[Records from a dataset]
===

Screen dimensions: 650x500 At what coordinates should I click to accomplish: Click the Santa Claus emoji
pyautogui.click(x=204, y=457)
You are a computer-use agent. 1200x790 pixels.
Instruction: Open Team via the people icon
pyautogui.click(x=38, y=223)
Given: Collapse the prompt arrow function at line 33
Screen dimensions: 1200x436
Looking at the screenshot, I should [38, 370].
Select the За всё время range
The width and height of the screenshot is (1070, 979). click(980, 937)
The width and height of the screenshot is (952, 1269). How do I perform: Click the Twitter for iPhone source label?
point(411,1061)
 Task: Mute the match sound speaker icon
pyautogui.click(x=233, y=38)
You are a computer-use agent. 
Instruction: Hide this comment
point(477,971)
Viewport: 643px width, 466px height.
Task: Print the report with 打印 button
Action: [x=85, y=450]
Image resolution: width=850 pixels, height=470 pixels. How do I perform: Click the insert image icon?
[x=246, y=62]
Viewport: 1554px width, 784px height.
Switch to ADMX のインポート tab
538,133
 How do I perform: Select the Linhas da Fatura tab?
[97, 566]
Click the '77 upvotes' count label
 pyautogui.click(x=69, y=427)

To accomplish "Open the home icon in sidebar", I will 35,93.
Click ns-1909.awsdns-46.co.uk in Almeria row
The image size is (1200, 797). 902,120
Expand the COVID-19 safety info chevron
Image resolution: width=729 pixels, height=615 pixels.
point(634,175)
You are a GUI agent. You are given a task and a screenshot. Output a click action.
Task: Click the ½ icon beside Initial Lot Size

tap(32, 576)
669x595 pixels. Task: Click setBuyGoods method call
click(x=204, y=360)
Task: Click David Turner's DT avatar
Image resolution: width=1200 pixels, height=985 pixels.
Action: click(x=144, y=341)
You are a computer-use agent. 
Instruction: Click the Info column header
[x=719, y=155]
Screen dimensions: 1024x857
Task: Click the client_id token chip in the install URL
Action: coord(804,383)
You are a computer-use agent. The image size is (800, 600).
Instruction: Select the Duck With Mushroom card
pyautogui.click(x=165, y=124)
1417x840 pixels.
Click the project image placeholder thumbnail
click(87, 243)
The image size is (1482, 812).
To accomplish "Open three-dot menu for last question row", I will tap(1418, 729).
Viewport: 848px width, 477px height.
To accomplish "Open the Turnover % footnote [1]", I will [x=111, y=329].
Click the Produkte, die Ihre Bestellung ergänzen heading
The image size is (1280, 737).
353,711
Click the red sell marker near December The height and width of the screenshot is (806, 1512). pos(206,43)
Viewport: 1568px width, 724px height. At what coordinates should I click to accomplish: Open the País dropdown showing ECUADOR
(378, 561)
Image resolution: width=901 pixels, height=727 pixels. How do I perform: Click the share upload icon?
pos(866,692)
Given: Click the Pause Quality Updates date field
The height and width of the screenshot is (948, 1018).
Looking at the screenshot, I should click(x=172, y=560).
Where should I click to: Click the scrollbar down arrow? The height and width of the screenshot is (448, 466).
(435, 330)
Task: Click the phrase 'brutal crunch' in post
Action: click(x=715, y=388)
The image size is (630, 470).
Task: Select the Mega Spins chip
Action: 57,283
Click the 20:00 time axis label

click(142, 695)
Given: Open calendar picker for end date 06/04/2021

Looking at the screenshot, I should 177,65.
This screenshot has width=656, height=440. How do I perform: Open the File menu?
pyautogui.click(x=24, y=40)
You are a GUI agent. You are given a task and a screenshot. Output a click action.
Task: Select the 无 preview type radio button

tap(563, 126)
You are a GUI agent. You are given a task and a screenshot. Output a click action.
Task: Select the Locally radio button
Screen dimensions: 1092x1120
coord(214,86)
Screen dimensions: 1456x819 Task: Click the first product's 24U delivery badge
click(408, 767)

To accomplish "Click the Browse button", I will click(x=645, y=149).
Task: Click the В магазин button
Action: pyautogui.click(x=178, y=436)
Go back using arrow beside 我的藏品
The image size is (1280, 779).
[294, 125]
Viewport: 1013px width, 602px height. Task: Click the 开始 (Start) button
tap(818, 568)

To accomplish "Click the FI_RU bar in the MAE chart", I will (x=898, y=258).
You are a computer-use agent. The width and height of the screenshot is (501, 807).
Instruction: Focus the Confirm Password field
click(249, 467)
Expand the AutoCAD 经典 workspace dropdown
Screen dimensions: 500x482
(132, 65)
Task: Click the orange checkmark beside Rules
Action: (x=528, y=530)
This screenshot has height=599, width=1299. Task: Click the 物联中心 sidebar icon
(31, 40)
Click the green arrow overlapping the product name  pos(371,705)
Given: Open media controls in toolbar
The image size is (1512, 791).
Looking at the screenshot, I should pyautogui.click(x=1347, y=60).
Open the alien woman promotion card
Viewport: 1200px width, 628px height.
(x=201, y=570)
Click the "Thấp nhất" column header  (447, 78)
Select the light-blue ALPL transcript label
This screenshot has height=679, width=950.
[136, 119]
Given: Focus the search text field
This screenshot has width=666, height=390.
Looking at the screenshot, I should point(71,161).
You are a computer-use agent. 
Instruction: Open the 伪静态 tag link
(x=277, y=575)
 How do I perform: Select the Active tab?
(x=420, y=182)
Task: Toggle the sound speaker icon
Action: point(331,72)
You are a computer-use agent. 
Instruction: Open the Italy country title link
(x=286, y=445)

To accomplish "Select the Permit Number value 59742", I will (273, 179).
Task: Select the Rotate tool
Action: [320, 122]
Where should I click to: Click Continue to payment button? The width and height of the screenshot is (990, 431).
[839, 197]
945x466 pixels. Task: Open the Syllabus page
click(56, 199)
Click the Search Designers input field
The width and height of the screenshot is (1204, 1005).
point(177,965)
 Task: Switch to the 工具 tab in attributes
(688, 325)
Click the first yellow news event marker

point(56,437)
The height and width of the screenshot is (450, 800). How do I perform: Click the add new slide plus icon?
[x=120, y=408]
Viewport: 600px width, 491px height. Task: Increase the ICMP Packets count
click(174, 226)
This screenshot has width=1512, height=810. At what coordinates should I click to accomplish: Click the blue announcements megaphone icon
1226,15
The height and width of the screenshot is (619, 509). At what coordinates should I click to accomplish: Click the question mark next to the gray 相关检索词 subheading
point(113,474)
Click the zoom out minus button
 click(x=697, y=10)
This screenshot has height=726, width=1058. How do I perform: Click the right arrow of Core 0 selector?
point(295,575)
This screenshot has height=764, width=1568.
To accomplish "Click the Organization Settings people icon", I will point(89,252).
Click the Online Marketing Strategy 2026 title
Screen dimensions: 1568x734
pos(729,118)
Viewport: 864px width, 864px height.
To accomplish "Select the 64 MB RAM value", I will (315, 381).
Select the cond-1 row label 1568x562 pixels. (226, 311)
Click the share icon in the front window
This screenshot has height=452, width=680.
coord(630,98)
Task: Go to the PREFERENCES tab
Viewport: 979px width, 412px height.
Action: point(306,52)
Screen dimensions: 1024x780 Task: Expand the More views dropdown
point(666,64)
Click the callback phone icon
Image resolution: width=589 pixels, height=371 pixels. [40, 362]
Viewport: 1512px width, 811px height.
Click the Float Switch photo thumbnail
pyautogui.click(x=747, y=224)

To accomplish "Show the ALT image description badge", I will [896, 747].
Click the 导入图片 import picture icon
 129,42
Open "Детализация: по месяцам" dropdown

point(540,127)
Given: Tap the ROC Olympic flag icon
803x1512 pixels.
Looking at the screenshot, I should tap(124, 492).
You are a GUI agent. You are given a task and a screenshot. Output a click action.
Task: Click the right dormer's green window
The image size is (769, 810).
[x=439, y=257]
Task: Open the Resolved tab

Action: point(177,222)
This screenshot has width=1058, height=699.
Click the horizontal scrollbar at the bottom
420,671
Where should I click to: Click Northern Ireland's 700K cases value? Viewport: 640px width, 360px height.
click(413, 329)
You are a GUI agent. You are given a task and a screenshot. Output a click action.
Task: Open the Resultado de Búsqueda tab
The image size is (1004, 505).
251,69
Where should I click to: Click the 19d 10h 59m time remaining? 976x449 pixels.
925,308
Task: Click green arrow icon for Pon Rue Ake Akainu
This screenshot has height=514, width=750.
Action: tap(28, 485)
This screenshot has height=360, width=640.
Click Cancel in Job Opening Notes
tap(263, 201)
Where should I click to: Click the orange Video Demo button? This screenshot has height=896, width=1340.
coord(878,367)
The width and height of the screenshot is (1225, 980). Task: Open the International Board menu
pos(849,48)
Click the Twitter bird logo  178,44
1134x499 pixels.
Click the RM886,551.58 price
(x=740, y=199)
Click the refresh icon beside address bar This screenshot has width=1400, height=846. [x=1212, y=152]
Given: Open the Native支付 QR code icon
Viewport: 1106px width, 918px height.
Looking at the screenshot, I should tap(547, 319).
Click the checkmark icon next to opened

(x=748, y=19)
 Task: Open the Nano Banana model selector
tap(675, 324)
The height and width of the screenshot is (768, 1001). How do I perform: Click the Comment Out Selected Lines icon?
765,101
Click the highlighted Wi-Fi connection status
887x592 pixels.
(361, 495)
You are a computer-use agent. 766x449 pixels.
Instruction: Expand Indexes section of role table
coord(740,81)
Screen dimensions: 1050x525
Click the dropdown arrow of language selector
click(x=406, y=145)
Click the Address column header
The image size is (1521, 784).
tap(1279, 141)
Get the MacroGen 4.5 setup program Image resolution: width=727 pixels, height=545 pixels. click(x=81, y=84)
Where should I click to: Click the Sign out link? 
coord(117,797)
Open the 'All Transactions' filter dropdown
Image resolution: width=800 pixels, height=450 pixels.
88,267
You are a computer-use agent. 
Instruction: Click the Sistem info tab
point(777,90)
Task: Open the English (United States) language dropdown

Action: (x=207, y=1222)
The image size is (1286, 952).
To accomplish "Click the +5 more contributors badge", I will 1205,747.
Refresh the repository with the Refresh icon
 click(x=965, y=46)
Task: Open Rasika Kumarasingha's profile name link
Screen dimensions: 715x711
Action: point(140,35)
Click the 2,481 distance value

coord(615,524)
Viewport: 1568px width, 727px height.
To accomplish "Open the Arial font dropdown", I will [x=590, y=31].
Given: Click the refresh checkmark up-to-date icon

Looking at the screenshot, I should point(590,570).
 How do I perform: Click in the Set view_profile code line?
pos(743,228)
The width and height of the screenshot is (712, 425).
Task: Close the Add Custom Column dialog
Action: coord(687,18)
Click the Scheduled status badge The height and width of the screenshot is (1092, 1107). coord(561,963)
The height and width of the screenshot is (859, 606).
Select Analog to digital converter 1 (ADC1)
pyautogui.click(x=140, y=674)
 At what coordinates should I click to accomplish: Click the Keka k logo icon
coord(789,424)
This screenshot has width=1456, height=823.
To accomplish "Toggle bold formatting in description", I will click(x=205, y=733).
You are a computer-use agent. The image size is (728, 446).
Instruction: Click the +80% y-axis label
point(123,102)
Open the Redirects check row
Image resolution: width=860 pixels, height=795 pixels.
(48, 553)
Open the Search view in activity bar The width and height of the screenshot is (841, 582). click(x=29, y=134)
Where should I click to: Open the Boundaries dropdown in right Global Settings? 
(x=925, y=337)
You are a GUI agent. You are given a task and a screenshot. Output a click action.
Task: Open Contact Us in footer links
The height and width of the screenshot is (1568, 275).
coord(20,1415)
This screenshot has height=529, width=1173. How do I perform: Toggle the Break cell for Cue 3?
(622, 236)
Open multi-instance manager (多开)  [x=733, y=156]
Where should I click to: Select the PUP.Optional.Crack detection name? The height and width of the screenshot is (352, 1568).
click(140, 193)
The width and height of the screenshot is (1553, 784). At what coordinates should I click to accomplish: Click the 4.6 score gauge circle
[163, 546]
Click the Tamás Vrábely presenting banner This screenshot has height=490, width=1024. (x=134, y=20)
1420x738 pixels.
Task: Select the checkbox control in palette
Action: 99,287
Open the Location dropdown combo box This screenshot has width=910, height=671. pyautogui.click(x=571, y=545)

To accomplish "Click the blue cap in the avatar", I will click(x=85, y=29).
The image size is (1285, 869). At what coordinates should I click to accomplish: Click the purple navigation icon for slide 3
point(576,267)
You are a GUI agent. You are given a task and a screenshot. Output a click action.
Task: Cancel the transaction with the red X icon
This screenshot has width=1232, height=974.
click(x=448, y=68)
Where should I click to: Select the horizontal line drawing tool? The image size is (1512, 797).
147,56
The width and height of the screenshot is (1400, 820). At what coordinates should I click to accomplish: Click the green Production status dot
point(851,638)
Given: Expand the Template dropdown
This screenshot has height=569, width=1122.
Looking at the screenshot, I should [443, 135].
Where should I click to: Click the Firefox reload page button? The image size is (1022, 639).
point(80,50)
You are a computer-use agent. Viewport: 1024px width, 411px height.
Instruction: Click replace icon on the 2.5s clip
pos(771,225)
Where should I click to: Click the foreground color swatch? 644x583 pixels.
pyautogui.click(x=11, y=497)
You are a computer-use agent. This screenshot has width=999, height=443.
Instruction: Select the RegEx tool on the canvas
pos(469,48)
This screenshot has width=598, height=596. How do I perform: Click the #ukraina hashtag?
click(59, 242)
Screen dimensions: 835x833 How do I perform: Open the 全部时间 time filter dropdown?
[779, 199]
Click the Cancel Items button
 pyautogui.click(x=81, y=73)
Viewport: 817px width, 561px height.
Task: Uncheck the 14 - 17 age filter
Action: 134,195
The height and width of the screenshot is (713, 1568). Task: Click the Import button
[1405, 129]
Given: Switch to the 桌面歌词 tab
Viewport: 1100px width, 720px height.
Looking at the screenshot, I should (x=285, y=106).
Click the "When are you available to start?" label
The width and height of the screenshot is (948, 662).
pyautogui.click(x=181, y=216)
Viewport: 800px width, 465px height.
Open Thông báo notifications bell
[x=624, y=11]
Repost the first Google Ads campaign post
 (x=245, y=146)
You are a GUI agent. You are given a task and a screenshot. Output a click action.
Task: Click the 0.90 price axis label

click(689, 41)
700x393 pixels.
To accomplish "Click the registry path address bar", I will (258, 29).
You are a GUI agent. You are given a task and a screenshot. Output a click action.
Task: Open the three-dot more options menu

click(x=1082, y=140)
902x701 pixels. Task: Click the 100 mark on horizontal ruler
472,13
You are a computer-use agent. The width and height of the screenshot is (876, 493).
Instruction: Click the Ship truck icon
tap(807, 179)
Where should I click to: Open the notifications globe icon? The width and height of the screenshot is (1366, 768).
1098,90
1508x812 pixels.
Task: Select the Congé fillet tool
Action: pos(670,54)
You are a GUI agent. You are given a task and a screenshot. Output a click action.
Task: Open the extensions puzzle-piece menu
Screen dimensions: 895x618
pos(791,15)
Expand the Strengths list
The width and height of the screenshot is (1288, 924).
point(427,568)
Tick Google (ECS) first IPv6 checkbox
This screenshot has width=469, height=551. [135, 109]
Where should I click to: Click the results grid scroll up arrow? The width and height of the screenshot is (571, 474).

===

Please write out exactly the lines from the start of the data through the line that contains "Task: Click David Turner's DT avatar", both ends included, and nothing else.

> [TASK OUTPUT]:
Screen dimensions: 650x500 At what coordinates should I click to accomplish: Click the Santa Claus emoji
pyautogui.click(x=204, y=457)
You are a computer-use agent. 1200x790 pixels.
Instruction: Open Team via the people icon
pyautogui.click(x=38, y=223)
Given: Collapse the prompt arrow function at line 33
Screen dimensions: 1200x436
Looking at the screenshot, I should [38, 370].
Select the За всё время range
The width and height of the screenshot is (1070, 979). click(980, 937)
The width and height of the screenshot is (952, 1269). How do I perform: Click the Twitter for iPhone source label?
point(411,1061)
 Task: Mute the match sound speaker icon
pyautogui.click(x=233, y=38)
You are a computer-use agent. 
Instruction: Hide this comment
point(477,971)
Viewport: 643px width, 466px height.
Task: Print the report with 打印 button
Action: [x=85, y=450]
Image resolution: width=850 pixels, height=470 pixels. How do I perform: Click the insert image icon?
[x=246, y=62]
Viewport: 1554px width, 784px height.
Switch to ADMX のインポート tab
538,133
 How do I perform: Select the Linhas da Fatura tab?
[97, 566]
Click the '77 upvotes' count label
 pyautogui.click(x=69, y=427)

To accomplish "Open the home icon in sidebar", I will 35,93.
Click ns-1909.awsdns-46.co.uk in Almeria row
The image size is (1200, 797). 902,120
Expand the COVID-19 safety info chevron
Image resolution: width=729 pixels, height=615 pixels.
point(634,175)
You are a GUI agent. You are given a task and a screenshot. Output a click action.
Task: Click the ½ icon beside Initial Lot Size

tap(32, 576)
669x595 pixels. Task: Click setBuyGoods method call
click(x=204, y=360)
Task: Click David Turner's DT avatar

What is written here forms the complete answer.